# Rationale

ACS for MAB v1 was wayyy unsophisticated.

New idea here is to have a directed (asymmetric TSP) graph, where each city has edges leading away from it that each represents an arm. Hence, for a k-arm MAB, we have k+1 cities.

We also have to make sure that each set of same-$\theta$-ed edges form a tour, such that the shortest tour indicates the shortest arm. i.e. $k$ tours out of a possible $(k-1)!$ actually represent arms.

Denote the true thetas $\left\{ \theta_i = \frac{\alpha_i}{\beta_i} \right\}_{i=1}^k$.

The cost for each edge leading out from an arbitrary node $u$ would be given by
$$
\delta(u,v_i) = \theta_i \\
$$
(note that the $i$ in the above expression is actually based on which $\theta_i$ corresponds to which end node $v_i$, not the other way around)

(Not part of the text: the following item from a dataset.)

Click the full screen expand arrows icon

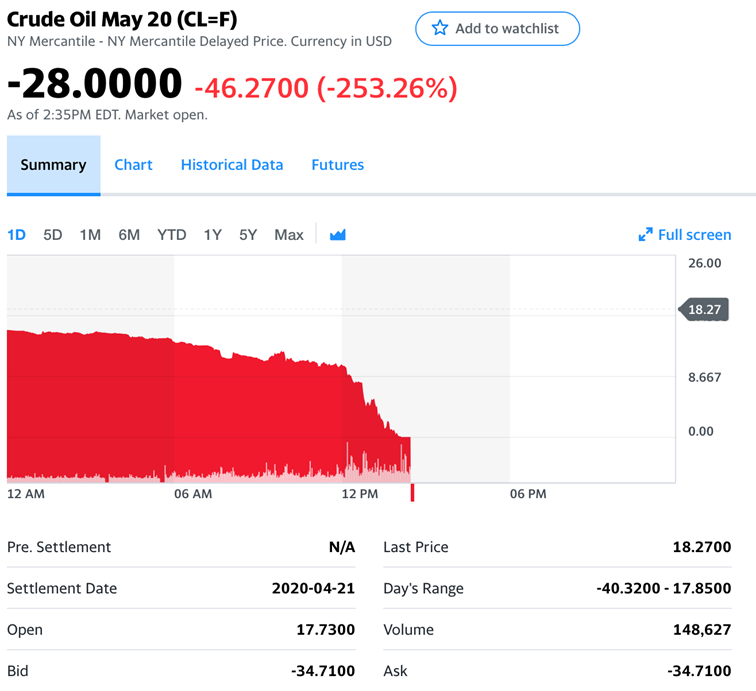pyautogui.click(x=645, y=235)
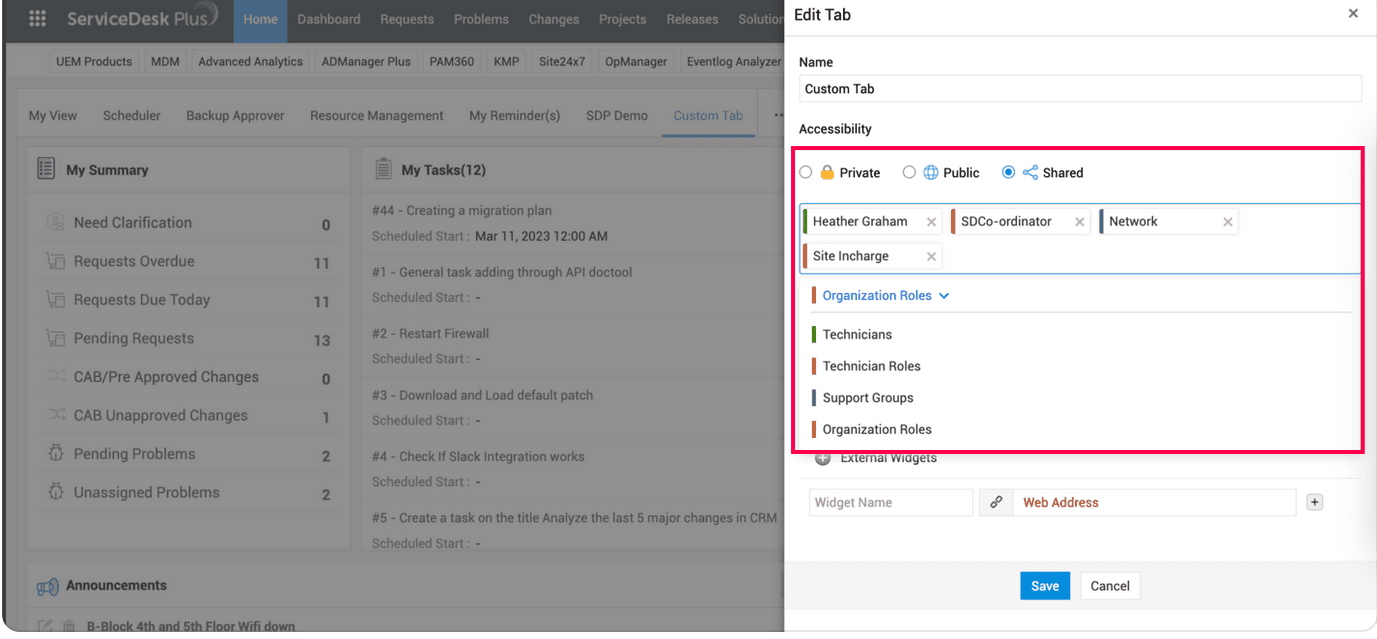The width and height of the screenshot is (1377, 639).
Task: Select the Public radio option
Action: coord(909,173)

Then, using a $\Gamma$ distribution
$$
\mathbb{E} [\delta(u, v_i)] = \frac{\alpha_i}{\beta_i} \\
\implies \beta = 10 e^{- \theta_i}
$$
such that
$$
\eta (u, v_i) \sim \Gamma ( \alpha_i, \beta_i )
$$

Above it, we just have Gamma bandits. Choose the edge $\implies$ pull the arm. Now we have a valid way to quantify regret.


# Les Codez

In [1]:
import numpy as np
import matplotlib.pylab as plt
%matplotlib notebook
plt.style.use(['ggplot', 'seaborn-poster'])

## MAB

In [None]:
K = 100

## ACS

In [60]:
ANTS = 10
ITERATIONS = 100
Q_0 = 0.9
RHO = 0.1
ALPHA = 0.1
BETA = 2

In [3]:
TRUE_THETAS = np.random.uniform(size=K)

In [59]:
def generate_arm_tours(k):
    """
    k: number of arms
    k+1: number of cities
    """
    U = -np.eye(k+1)
    for i in xrange(k+1):
        np.put(U[i,:], xrange(i+1, i+1+k), xrange(1,k+1), mode='wrap')
    return U

In [61]:
def generate_starts():
    return np.random.choice(xrange(ARMS), size=ANTS)